→ What is needed
Would you output the entries below only from the line containing "Pojok Mahasiswa (1219, 1359)" through the line containing "Perpustakaan (1069, 1310)", exactly as they stand and with both ends included?

Start of Supplied data

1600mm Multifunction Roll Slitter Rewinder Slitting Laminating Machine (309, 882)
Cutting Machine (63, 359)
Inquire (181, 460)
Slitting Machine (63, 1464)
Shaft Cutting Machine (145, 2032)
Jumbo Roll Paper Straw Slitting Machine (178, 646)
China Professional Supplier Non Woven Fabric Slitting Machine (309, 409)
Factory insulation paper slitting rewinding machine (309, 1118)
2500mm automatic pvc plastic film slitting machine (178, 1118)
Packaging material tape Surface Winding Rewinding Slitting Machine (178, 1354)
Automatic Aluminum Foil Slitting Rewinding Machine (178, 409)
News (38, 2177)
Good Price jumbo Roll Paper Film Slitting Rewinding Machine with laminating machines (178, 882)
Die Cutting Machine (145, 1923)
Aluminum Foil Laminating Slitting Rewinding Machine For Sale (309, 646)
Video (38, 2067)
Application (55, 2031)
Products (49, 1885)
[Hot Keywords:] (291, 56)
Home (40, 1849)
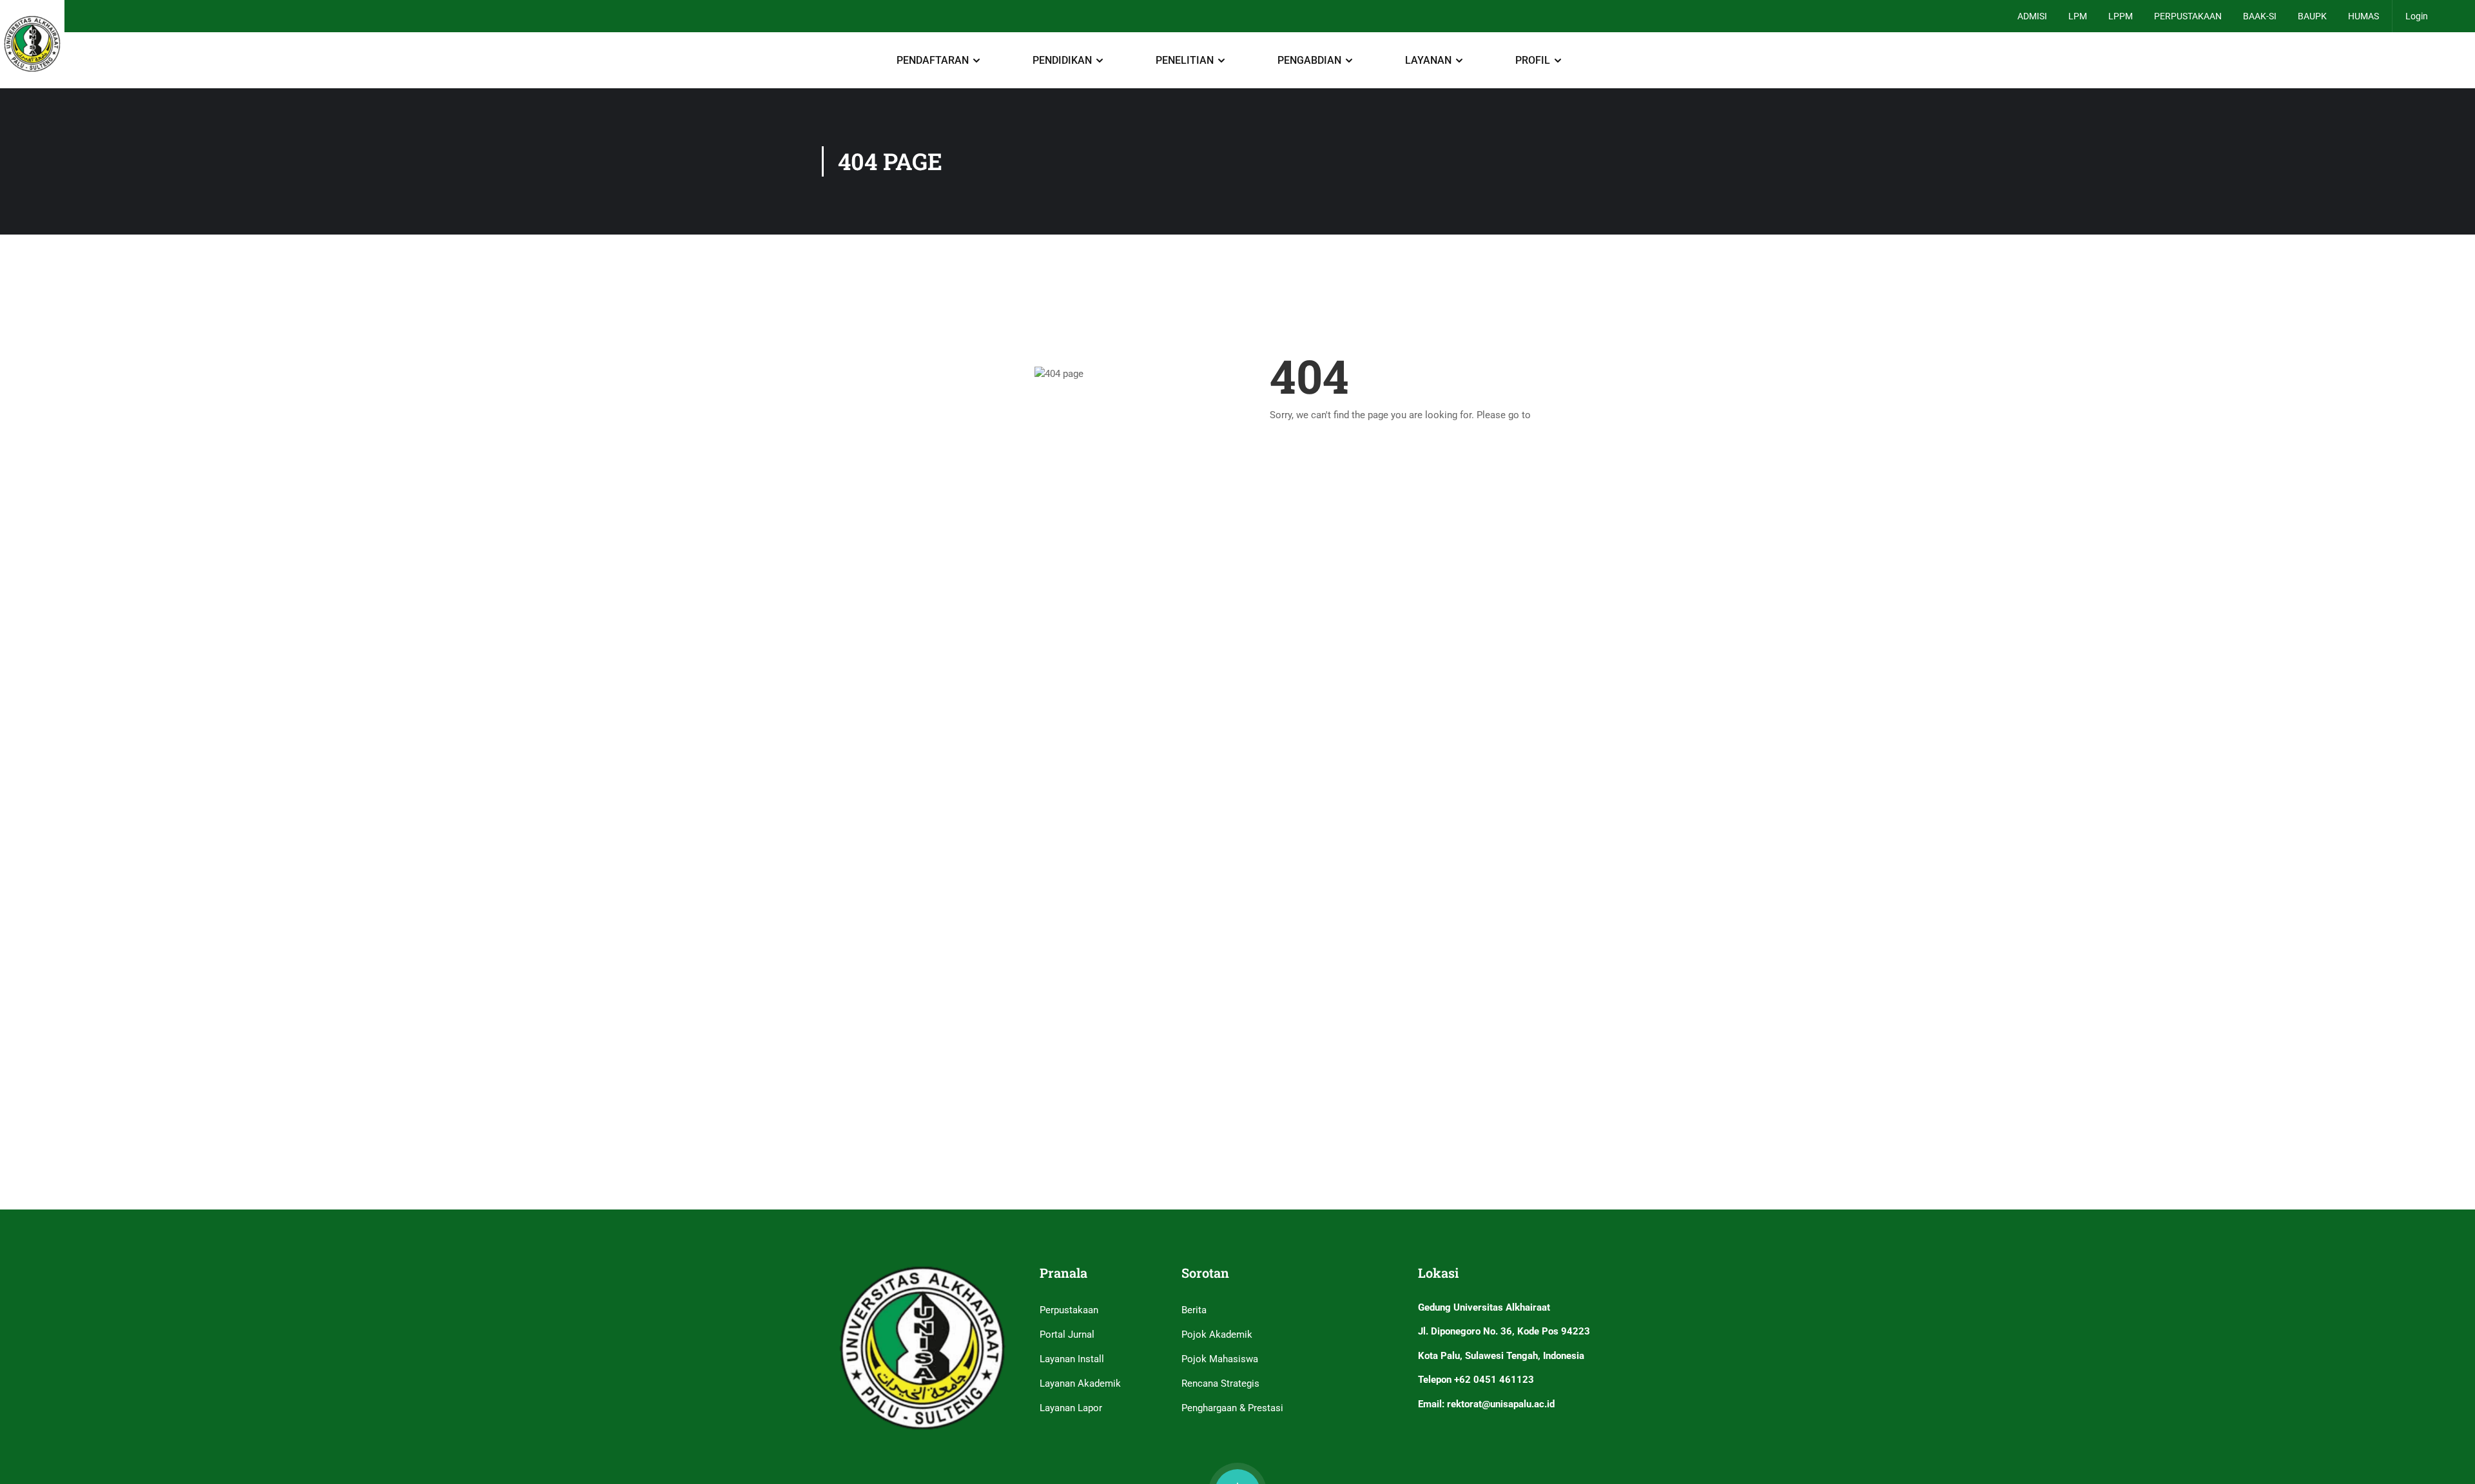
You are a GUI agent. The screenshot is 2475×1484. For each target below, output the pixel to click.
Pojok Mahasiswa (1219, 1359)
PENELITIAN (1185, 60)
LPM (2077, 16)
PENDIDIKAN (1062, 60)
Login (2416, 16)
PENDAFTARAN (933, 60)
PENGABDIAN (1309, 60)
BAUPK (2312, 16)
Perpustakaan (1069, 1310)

End of Supplied data
Start of Supplied data

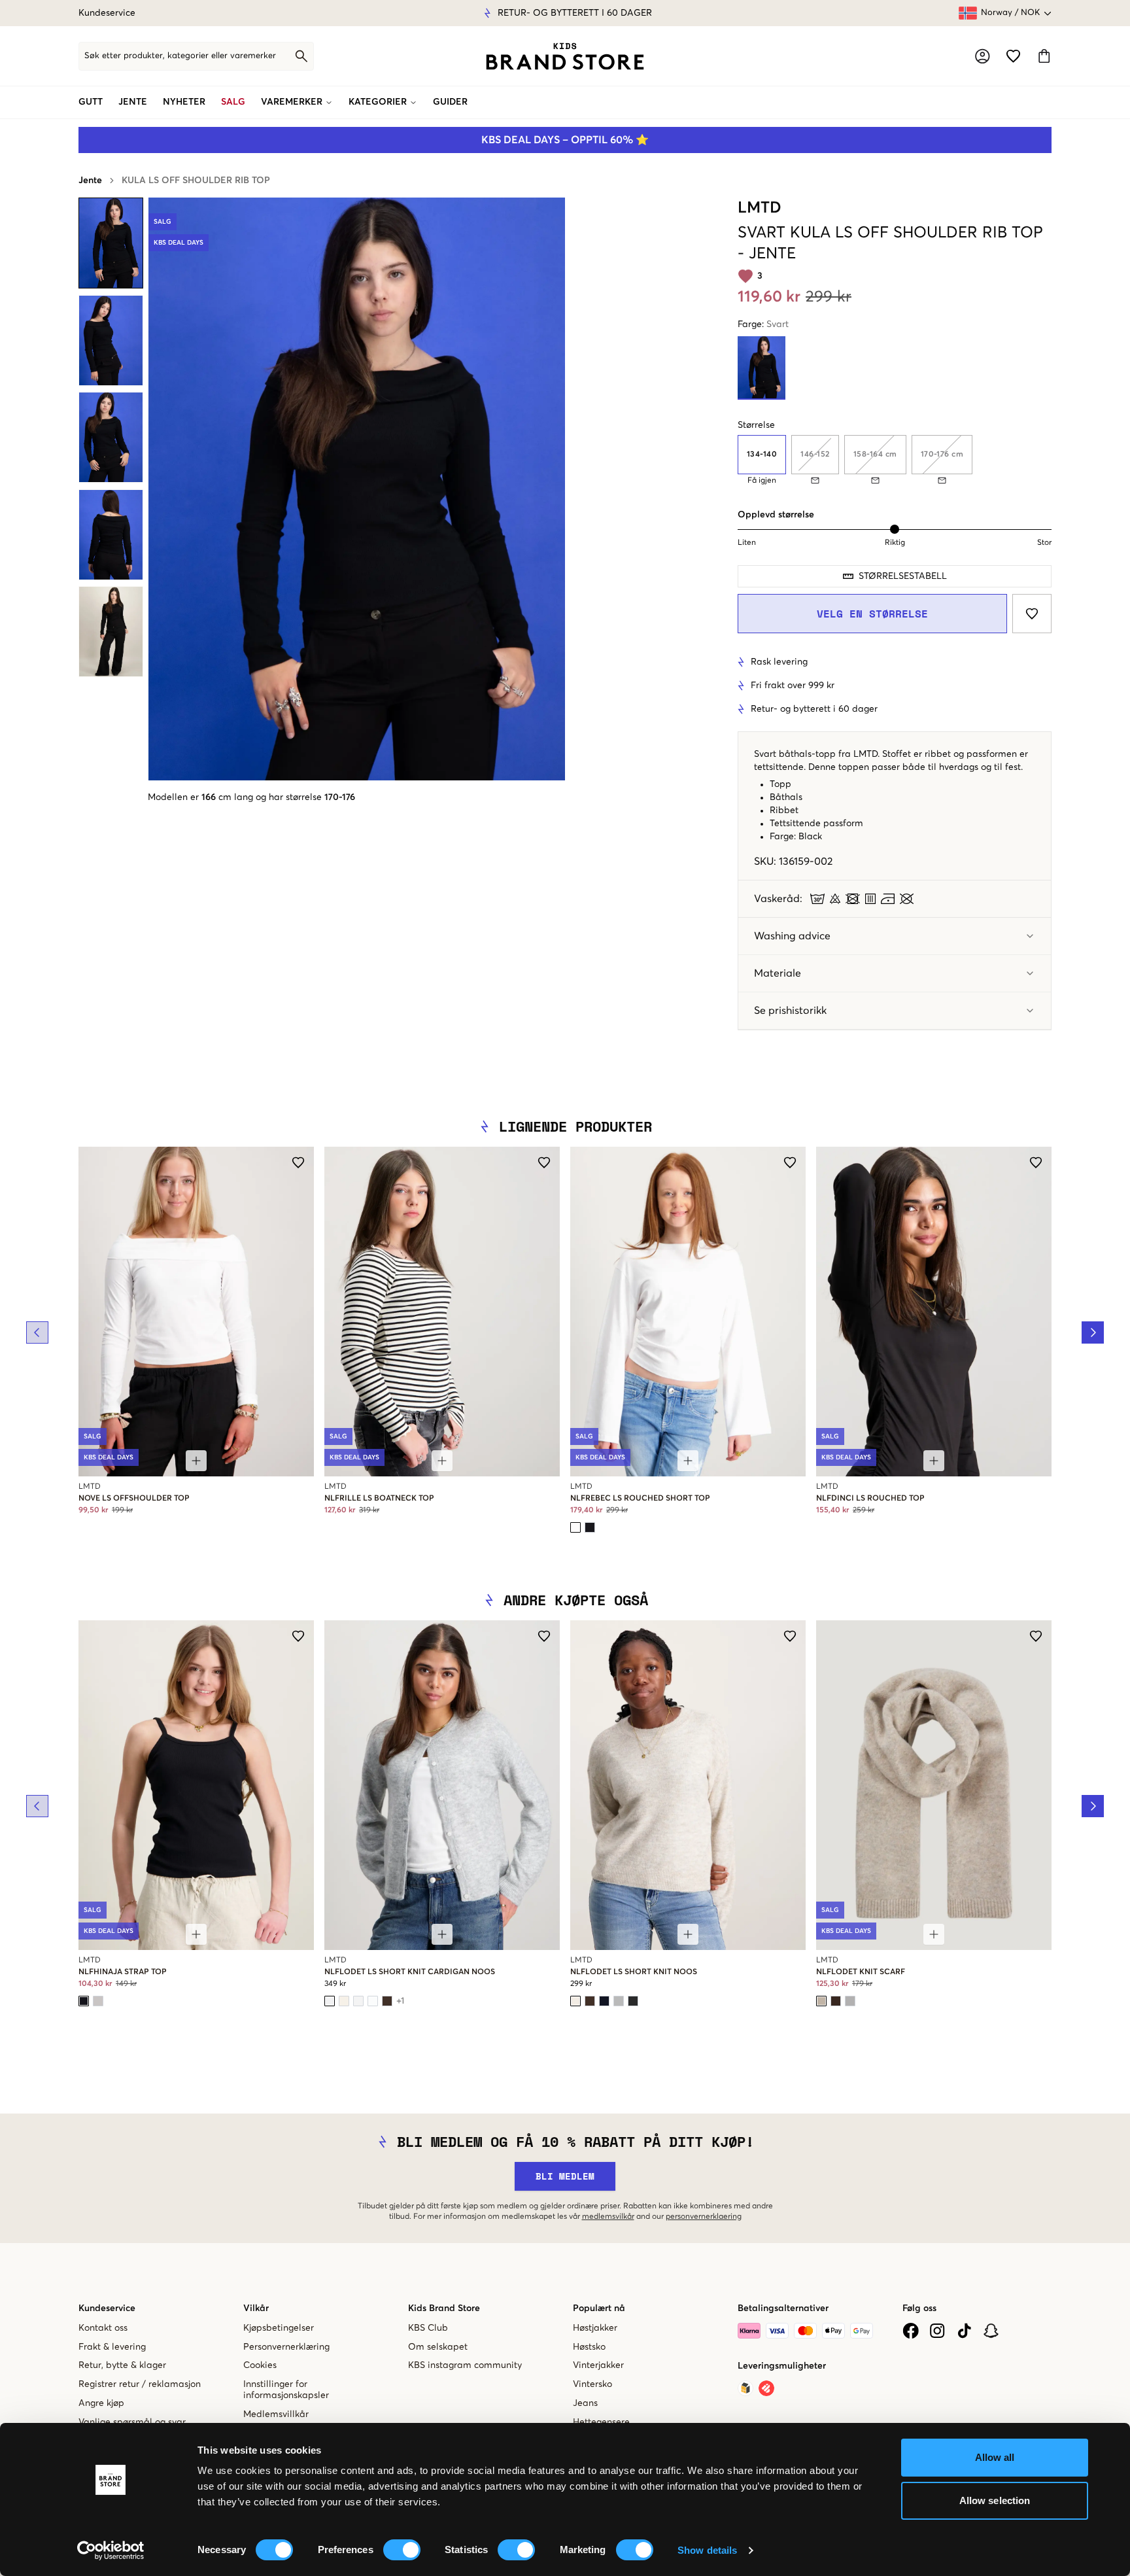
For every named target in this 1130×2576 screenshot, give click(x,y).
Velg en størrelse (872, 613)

End of Supplied data
Start of Supplied data

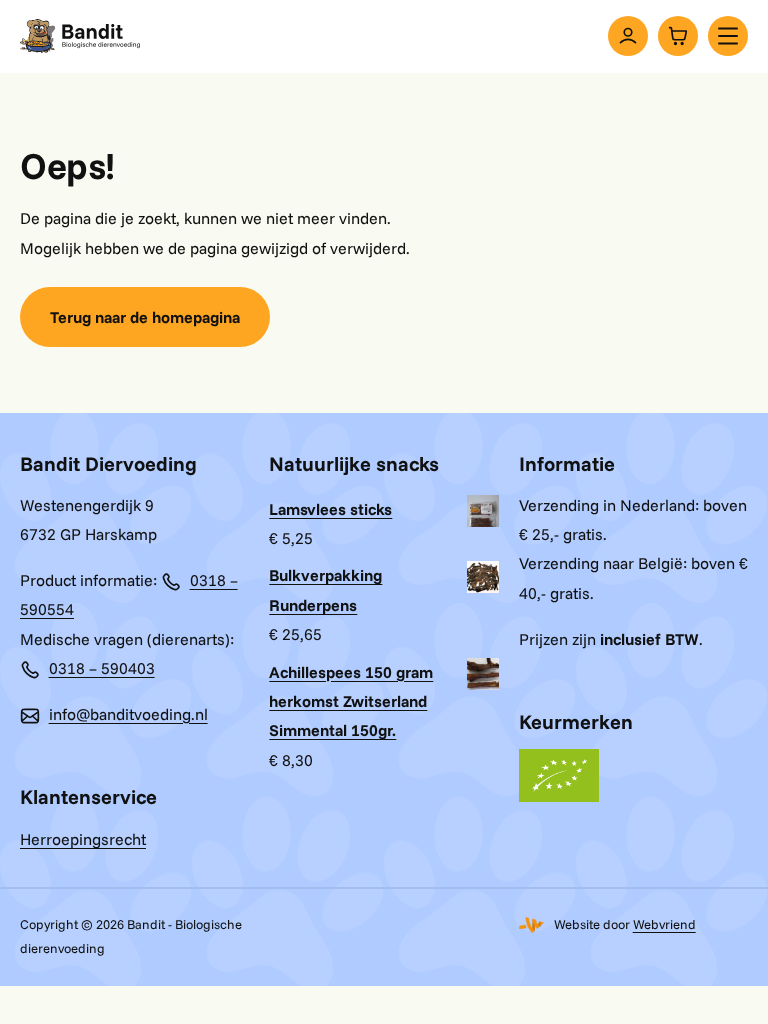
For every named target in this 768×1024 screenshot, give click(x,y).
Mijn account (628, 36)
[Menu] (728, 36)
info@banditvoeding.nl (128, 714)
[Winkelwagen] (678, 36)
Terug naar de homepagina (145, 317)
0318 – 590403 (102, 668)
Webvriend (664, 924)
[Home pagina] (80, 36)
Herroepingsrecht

End of Supplied data

→ Written solution
Pojok Mahasiswa (1219, 1359)
PENELITIAN (1185, 60)
LPM (2077, 16)
PENDIDIKAN (1062, 60)
Login (2416, 16)
PENDAFTARAN (933, 60)
PENGABDIAN (1309, 60)
BAUPK (2312, 16)
Perpustakaan (1069, 1310)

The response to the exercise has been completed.